A choir is a musical ensemble. The term is generally used to refer to ensembles of singers, but can also refer to a collection of instruments from the same orchestral family such as a woodwind choir (see Choir (disambiguation)).

Children's choir
Children's choir
Contents

Structure of choirs

Choirs are often led by a conductor or choirmaster. Most often choirs consist of four parts but there is no limit to the number of possible parts. Other than four, the most common number of parts is three, five, six and eight.


Choirs can sing with or without instrumental accompaniment. Singing without accompaniment is called a cappella singing. When singing with instrumental accompaniment, the accompanying instruments can consist of practically any instruments, one, several, or a full orchestra. For rehearsals, a piano accompaniment is often used even if a different instrumentation is planned for performance, or for a cappella music.


There exists a large number of different types of choirs, among others:

  • Mixed choirs, perhaps the most common type, usually consisting of soprano, alto, tenor and bass voices, often abbreviated as SATB. Other typical divisions include SSAATTBB, where each voice is divided into two parts, and SATBSATB, where the choir is divided into two semi-independent four-part choirs.
  • Male choirs with similar divisions to mixed choirs, but with boys singing the upper part (often called treble instead of soprano) and men singing alto (in falsetto), also known as countertenor.
  • Female choirs, usually consisting of soprano and alto voices, two parts in each, often abbreviated as SSAA.
  • Male choirs, usually consisting of two tenors, baritone, and bass, often abbreviated as TTBB (or ATBB if the upper part sings falsetto in alto range, as is common in barbershop-style singing).
  • Children's choirs, often two-part SA or three-part SSA, sometimes more voices.
  • A show choir, a less common choir type, is a choir in which the members sing and dance, and it may be somewhat similar to a musical.

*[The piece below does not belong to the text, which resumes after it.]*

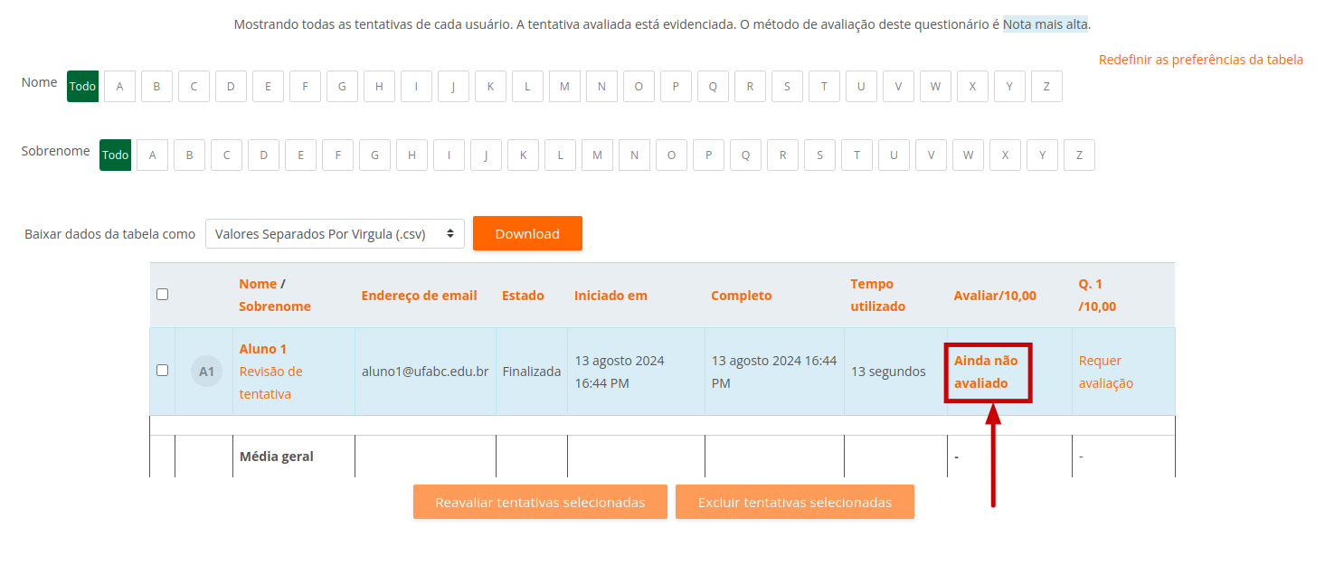Click the Download button
1325x565 pixels.
[x=527, y=233]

Skills required of choral singers

Choral singers vary greatly in their ability and performance. The best choral singers possess (among others) the following abilities:

  • to sing precisely in tune and with a pleasing vocal timbre
  • to sing at precisely controlled levels of volume, matching the dynamics and expression marked in the score or prescribed by the conductor, and not sing so loudly as to be markedly detectable as an individual voice within the section
  • to sight-read music fluently
  • to memorize or near-memorize the music, and thus be able to keep eyes on the conductor as much as possible
  • to read and pronounce the sounds of foreign languages accurately and in the pronunciation style specified by the leader
  • to remain completely alert for long periods, monitoring closely what is going on in a rehearsal or performance
  • to monitor one's own singing and detect errors. In British church choirs, it is often the custom for a singer to raise a finger to indicate to the leader that she has detected her own error and will not repeat it.
  • to accept direction from others for the good of the group as a whole, even when the singer disagrees esthetically with the instructions.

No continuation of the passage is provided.